For the majority of the population a 3-4 week ketogenic (or very low-carb) diet can be beneficial. Most people who are carrying excess fat find it hard to utilize the carbohydrates they consume because f the lifestyle they have, being sedentary, stressed and often sleep deprived. Instead of opting for high glycemic starchy carbohydrate foods it is advised that low-sugar, high-fiber fruits (ex: berries) and vegetables (ex: Broccoli/Kale) are prioritized. Below is a table of low glycemic carbohydrates that are a good fit.

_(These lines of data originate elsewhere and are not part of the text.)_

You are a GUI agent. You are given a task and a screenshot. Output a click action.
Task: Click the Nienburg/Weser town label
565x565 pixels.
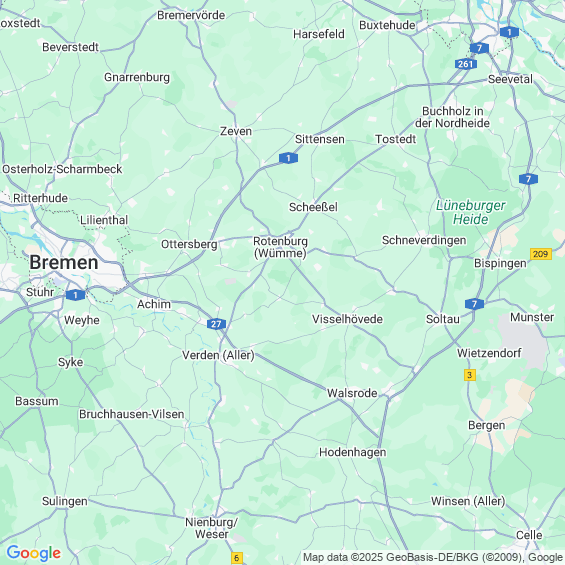[x=212, y=528]
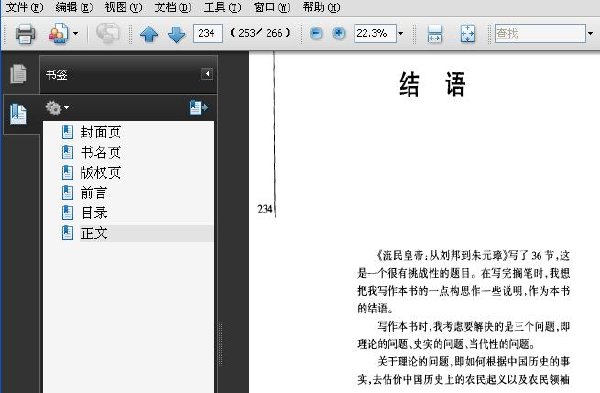Select the Fit Width icon
Screen dimensions: 600x393
pos(435,34)
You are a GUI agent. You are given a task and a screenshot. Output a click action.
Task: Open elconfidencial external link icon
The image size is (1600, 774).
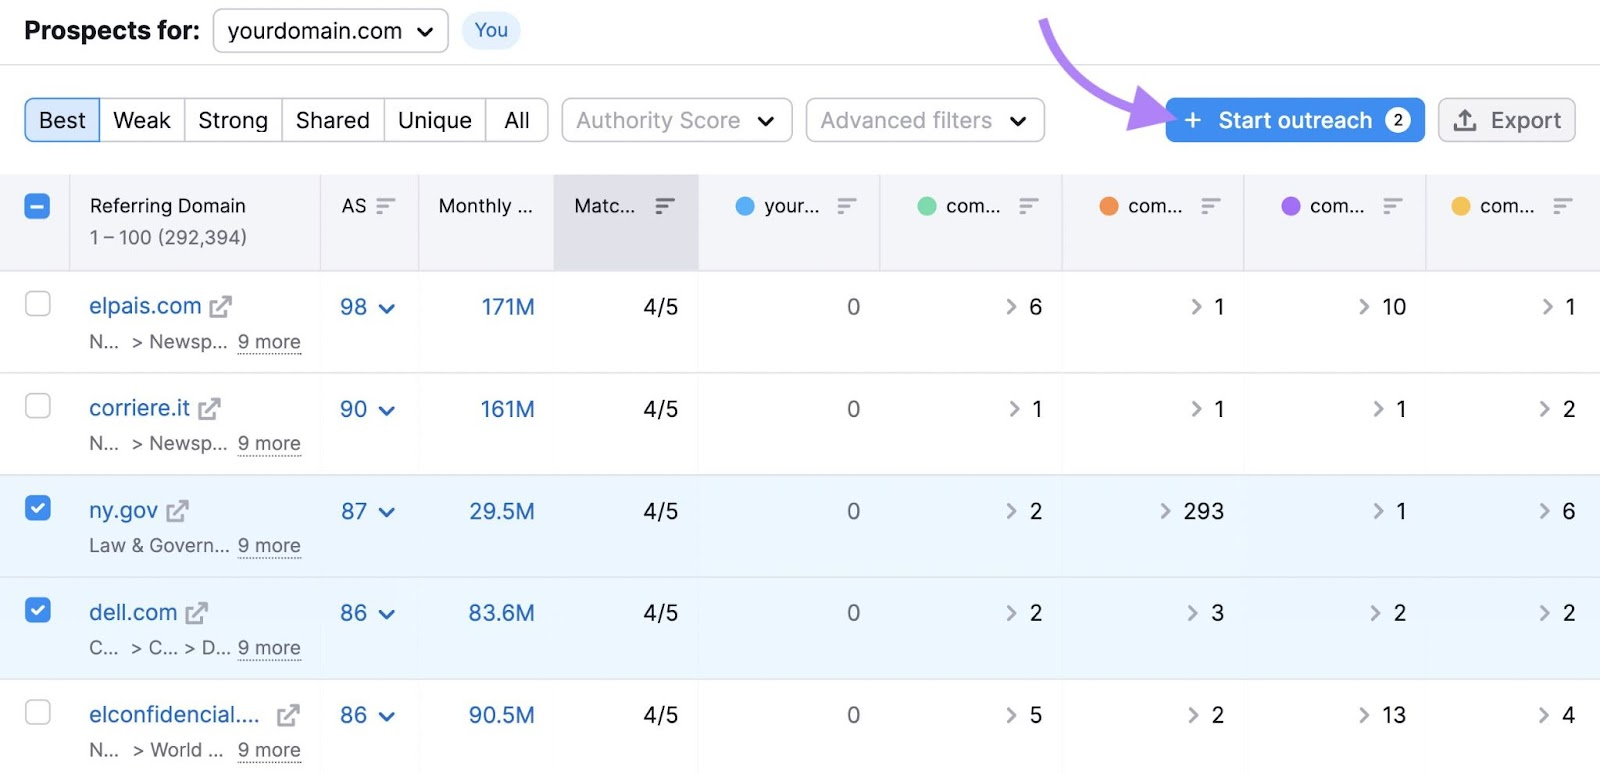(288, 715)
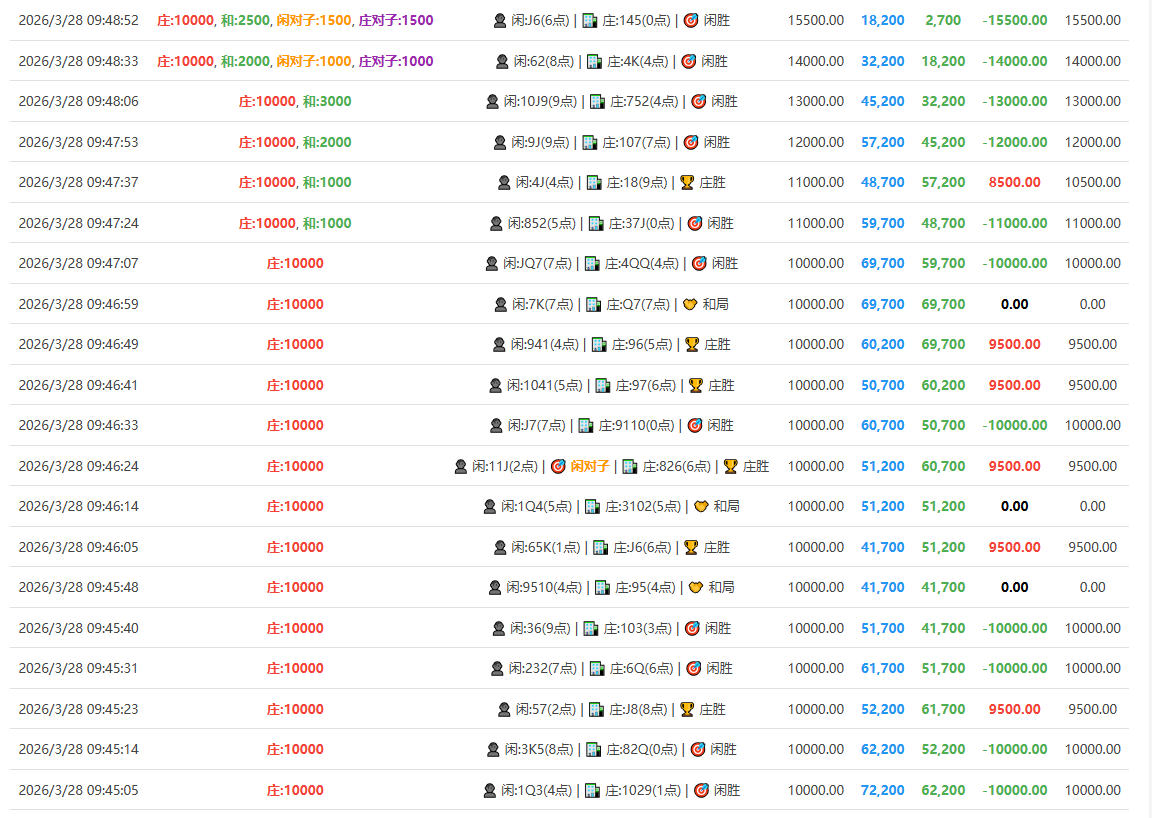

Low Glycemic Vegetable Examples

Lettuce (All)

Brussels Sprouts

Shallots & Scallions

Onions & Chives

Bok Choy

Collard Greens

Mustard Greens

Turnip Greens

Arugula Kohlrabi

Seaweed Kale

Broccoli

Cauliflower

Cabbage (All)

Okra

Carrots

Celery

Cucumbers

Peppers (All)

Tomatoes

Avocado

Olives

Artichokes

Garlic

Mushrooms

Swiss Chard

Spinach

Radish

Asparagus

Leeks

Watercress

Low Glycemic Fruits

Berries (All)

Grapefruit

Lemon/Lime

Pears

Plums

Peach/Nectarine

Oranges

Guava

Watermelon

Cantaloupe

Honeydew Melon

Apricot

The Body Fat Rule

For males with a bodyfat percentage above 10%, and women above 15%, fats should make up most the calories after protein (20-30%) from foods such as avocados, nuts, and meat whilst utilizing oils such as coconut oil and olive oil to cook with. And for those who have a higher body fat percentage fats should make up all those extra calories (40%+).

Carbohydrates Before Exercise

If you’re exercising while you have carbohydrates in your system, you are burning carbohydrates, not fat. This isn’t necessarily an issue if you are a lean individual with the goal of building muscle. However, if your goal is fat loss and you’re are on the higher end of the body fat percentage scale this is not ideal for you reaching your fat loss goals.

Conclusion

When it comes to carbs and fats, there is no ‘one size fits all’ it depends on the individual their body fat level, activity level and their ability to utilize carbohydrates. While a high-level athlete training twice a day would need adequate carbohydrates for glycogen replenishment, a sedentary desk bound worker exercising 2/3 times a week with higher levels of bodyfat needs to scale back on carbohydrates until they are lean enough to where their bodies are able to handle them.